The Truth About Self-Love: A Restoration, Not a Skill
We don’t have to learn how to love ourselves. We already do. All we need to do is stop withholding it. Self-love isn’t some new skill to acquire—it’s the natural state we arrived with, both lovable and loving.
Recognising this doesn’t mean forcing ourselves to feel self-love; it means identifying the conditioning that convinced us we are unworthy of it. The false beliefs, the learned patterns, the unconscious filters—these are what obscure what has always been here. Once we see them for what they are, they begin to fall away.
Many of us were taught, often subtly and from an early age, that love and approval had to be earned. That if we pleased others, contorted ourselves to fit expectations, or achieved enough, we would be worthy of the love we needed to survive. Some of us learned that self-criticism was necessary to be a “good” person, that striving for external recognition was proof of our value.

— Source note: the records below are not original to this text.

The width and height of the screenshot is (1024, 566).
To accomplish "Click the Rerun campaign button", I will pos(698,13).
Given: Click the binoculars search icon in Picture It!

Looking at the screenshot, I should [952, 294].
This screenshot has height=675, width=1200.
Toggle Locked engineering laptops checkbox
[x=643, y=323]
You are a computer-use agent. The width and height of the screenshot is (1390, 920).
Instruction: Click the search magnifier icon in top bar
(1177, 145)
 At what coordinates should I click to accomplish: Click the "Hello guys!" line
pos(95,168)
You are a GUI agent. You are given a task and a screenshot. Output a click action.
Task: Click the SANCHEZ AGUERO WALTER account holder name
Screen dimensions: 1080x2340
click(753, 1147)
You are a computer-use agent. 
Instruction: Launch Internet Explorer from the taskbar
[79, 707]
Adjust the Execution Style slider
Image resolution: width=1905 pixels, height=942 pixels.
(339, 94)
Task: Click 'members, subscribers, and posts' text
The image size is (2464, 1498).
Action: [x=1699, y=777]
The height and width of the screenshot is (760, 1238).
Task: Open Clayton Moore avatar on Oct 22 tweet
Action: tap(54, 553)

But these were simply untruths—passed down, not out of malice, but because they were inherited themselves. The truth is, we have always been perfectly lovable, exactly as we are. And when we recognise this, we naturally become less afraid of being honest—with ourselves and with others. We allow our love to express itself in the way it is already inclined to.
Ironically, this often leads to achieving more—but for very different reasons. Instead of striving for approval, we find ourselves pursuing paths of learning and growth simply because they interest and fulfil us. We become more useful to others, not out of obligation, but out of a natural desire to share what we enjoy and do well.
The difference is subtle, yet profound. We still strive, still grow, still contribute—but not as a means to prove our worth. Instead, we do these things because they feel right, natural, and expansive. Without self-doubt holding us back, we no longer force ourselves into roles that don’t fit, or chase success that leaves us empty. We are no longer shackled by the weight of "shoulds," making ourselves and those around us quietly miserable in the process.
This is not self-improvement—it is self-restoration. Nothing needs to be added. There is no missing piece to find. All that’s required is to let go of the layers of conditioning that obscure what has always been there—our innate confidence, our natural worth, and the simple, effortless love we have always had for ourselves.